When will you host your next gathering?
She interviews “craftsman vintners”; those who work with the land, who recognize that diversity in winemaking is a gift, not a threat. In a chapter titled “The Vintner as (Practicing) Theologian: Finder or Maker?” she emphasizes that with “big” winemaking, there is more reassurance and security because wines are basically made in a laboratory. To these producers, greatness means “sameness” and offers security to each batch and their own well-being, not the sippers’.

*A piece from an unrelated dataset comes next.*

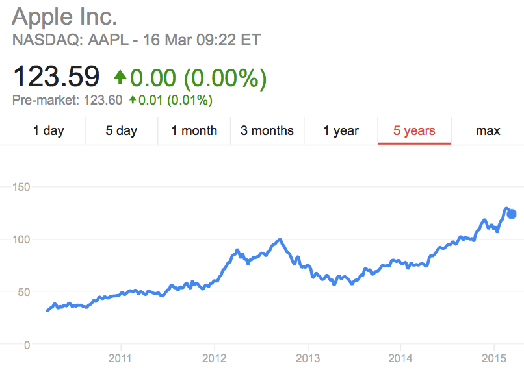
Task: Click the 2012 label on x-axis
Action: [x=214, y=358]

We work hard at my stores daily to select wines and wineries that are “right sized,” owned by families, not conglomerates, and value the sort of craft Kreglinger describes. We direct ourselves toward wines that were tended, created, shepherded in a vineyard. My personal angst about the wine industry is that is has continued to evolve into a mass-produced giant with bulk wine filling the shelves and consumers drinking out of no consideration for what is in the bottle or where it came from. She remarks boldly, “In such a noisy and manipulated world it is difficult to contemplate and savor the great and subtle bounties that surround us in creation. Instead, we have become complicit by settling for food that is homogeneous, predictable and lacking in variety. . . . We have forgotten that eating and drinking can be deeply spiritual exercises that feed us as embodied and communal souls and root us in a particular place.”
Wine is art made for your table.
I, too, have learned through my travels and in conversations with vintners that, as Kreglinger articulates so well, “the rhythm of nature and life in the vineyard has deeply shaped life. Every year he watches new things come into existence: the first budding of the vines, the first blossoms, the first bees and insects, the summer in all its glorious majesty.” This image is close to us in the springtime of the year, as we become aware of how gardening gives us bounty—only here it’s the “fruit of the vine and the work of human hands.”
As far as actually enjoying these well-crafted wines, in her chapter “To Drink Is to Pray: Savoring Wine as a Spiritual Practice,” Kreglinger observes that those who make wine assume a posture of prayer. Big wineries manage, and their posture is outward, selfish—toward marketing, growth, and quantity. Smaller producers cultivate with a loving posture toward tending vines. She goes on, “Savoring a well-crafted wine . . . is both a science and an art form. It requires patient and devoted attention. It reveals to us something of God’s abundant generosity. God could have just provided water, but he also gave us wine. Christ could have just let the wine run out at the wedding of Cana: instead, he provided an abundance of choice wine . . . learn to receive it as a gift from God.” It turns out this kind of wine appreciation is like an apprenticeship in gratitude, which has much broader significance for our lives. “To be grateful means to pay attention to what God has given us, to give thanks for it, to share it and to appreciate it together.” That would be a good habit for our common life together beyond the table.
While my stores and I are always in a state of change, we have to remain thoughtful and focused on inspiring people to stories of quality and craftsmanship. So while it may take a little more effort and maybe a little more money to plan and execute a great meal with quality beverages, Kreglinger helps us realize how coming together around a table set simply (or lavishly) with beautiful linens, glassware, and candles enables us to enjoy the idea of slow eating, conversation, and community. It’s all about the art—made by God, cultivated by farmers for the table for the purpose of sitting and communing together. In my world, there’s nothing better than friends and family and just that.